Penangkapan Penyidik Pegawai Negeri Sipil (PPNS) Direktorat Jenderal Pajak Jakarta Pusat oleh Komisi Pemberantasan Korupsi (KPK) dalam kasus dugaan penerimaan suap kian membuktikan sejumlah hal.

 Pertama, penangkapan itu menandakan hukuman atas tindak pidana korupsi belum menghasilkan efek jera. Padahal, penangkapan pada Selasa (9/4) itu bukan kali pertama untuk pegawai pajak, melainkan sudah yang kelima kali.

 Modus dan caranya beragam, tapi tetap saja 'keberanian' untuk bermain fulus di lorong remang-remang seolah ingin menantang bahwa hukum pun kelak bisa mereka taklukkan. Para pelaku pasti akan dihukum, tapi tak lantas menjadi miskin setelah hukuman berakhir karena memang peradilan tindak pidana korupsi belum sepenuhnya berminat memiskinkan koruptor.
 Kedua, penangkapan atas pegawai pajak itu sekaligus juga menegaskan bahwa perilaku korup sudah benar-benar bermetamorfosis. Korupsi bukan lagi sekadar by need, atau didorong oleh kebutuhan, melainkan telah menjelma menjadi kerakusan.

 Pada titik itu, segala bentuk remunerasi kepada penyelenggara negara tak cukup menahan laju kerakusan. Lihatlah betapa tingkat remunerasi yang diberikan kepada pegawai pajak termasuk yang cukup tinggi di instansi pemerintahan. Toh, itu bukan obat mujarab mengerem ketamakan.

 Selama sistem penjeraan atas koruptor tidak dibangun secara komprehensif, jangan terlalu bermimpi laju korupsi akan benar-benar berhenti. Upaya keras yang dilakukan KPK untuk menangkapi perampok uang negara menjadi sia-sia jika toh nantinya para koruptor dihukum ringan.

 Ketiga, penangkapan aparat pajak dalam kasus dugaan suap kian menambah apati masyarakat dalam membayar pajak. Apati muncul karena rakyat belum menerima timbal balik berupa fasilitas publik yang memadai atas pajak yang mereka bayarkan.

 Alih-alih memperbaiki timbal balik itu, yang terjadi justru masih munculnya aksi patgulipat aparat dan wajib pajak untuk menegosiasikan angka-angka. Tidak mengherankan bila masih muncul pikiran-pikiran untuk memboikot pembayaran pajak kendati itu bukan langkah yang dibenarkan.

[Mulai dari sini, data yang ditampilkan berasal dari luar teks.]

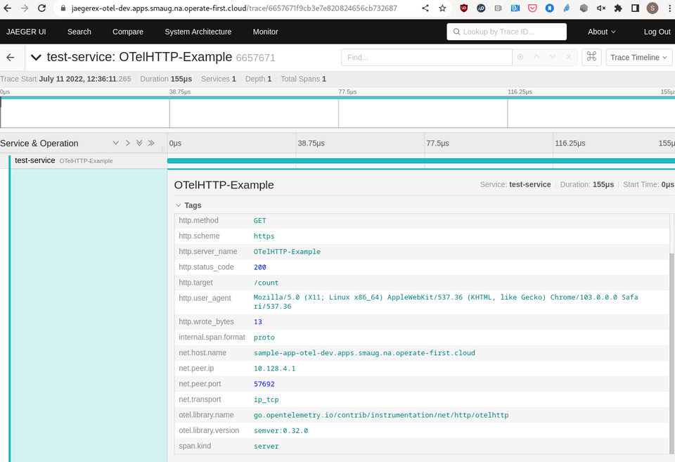Open the About menu
Viewport: 675px width, 462px height.
coord(601,32)
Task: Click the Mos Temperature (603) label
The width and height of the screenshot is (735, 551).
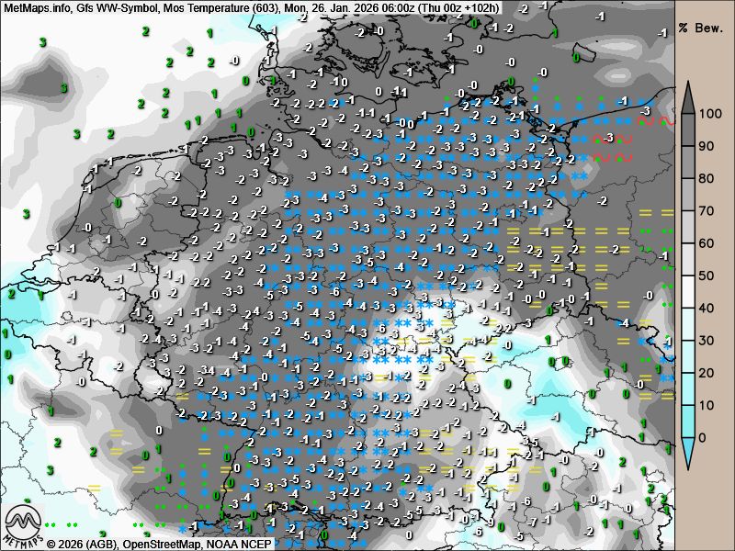Action: pyautogui.click(x=217, y=7)
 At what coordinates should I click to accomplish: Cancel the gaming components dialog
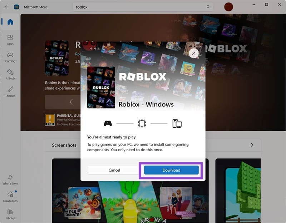click(x=114, y=170)
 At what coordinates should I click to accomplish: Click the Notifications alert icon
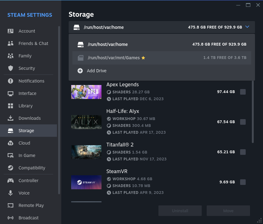(x=11, y=81)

 Maka, kerja keras menangkap aparat pajak yang diduga 'berselingkuh' dengan pembayar pajak mesti dibarengi dengan sanksi pemberatan. Dengan hukuman yang berat, efek jera akan tumbuh.

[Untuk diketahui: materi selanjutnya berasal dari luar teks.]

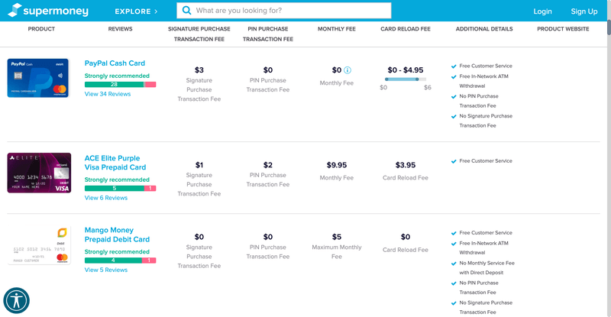This screenshot has height=317, width=611.
Task: View 34 Reviews for PayPal card
Action: coord(106,94)
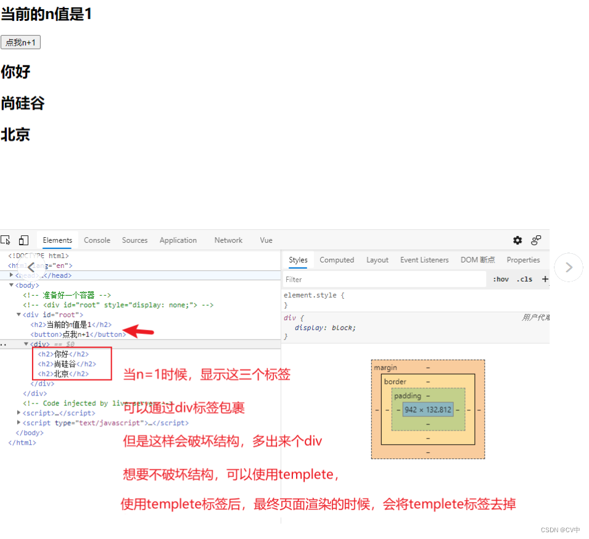Click the Filter input in Styles panel
The image size is (589, 539).
[x=382, y=279]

 Kita mengapresiasi langkah Ditjen Pajak melaporkan sendiri aparatnya yang diduga nakal ke KPK. Kita juga mengapresiasi KPK yang tak kenal lelah mengejar dan menindak penyelenggara negara yang korup, di tengah perlawanan sengit para koruptor.

 Kemampuan menjerat pejabat yang diduga korup jelas dimiliki KPK karena lembaga antirasywah itu punya hak khusus untuk menyadap. Maka, siapa pun yang merasa korupsi ialah musuh mestinya mendukung penuh hak KPK untuk menyadap, bukan malah membonsainya dengan rupa-rupa aturan.

 Berkali-kali kita ingatkan bahwa perang melawan korupsi bukanlah perang yang mudah. Jalan menuju Indonesia bebas korupsi jelas amat terjal dan berliku.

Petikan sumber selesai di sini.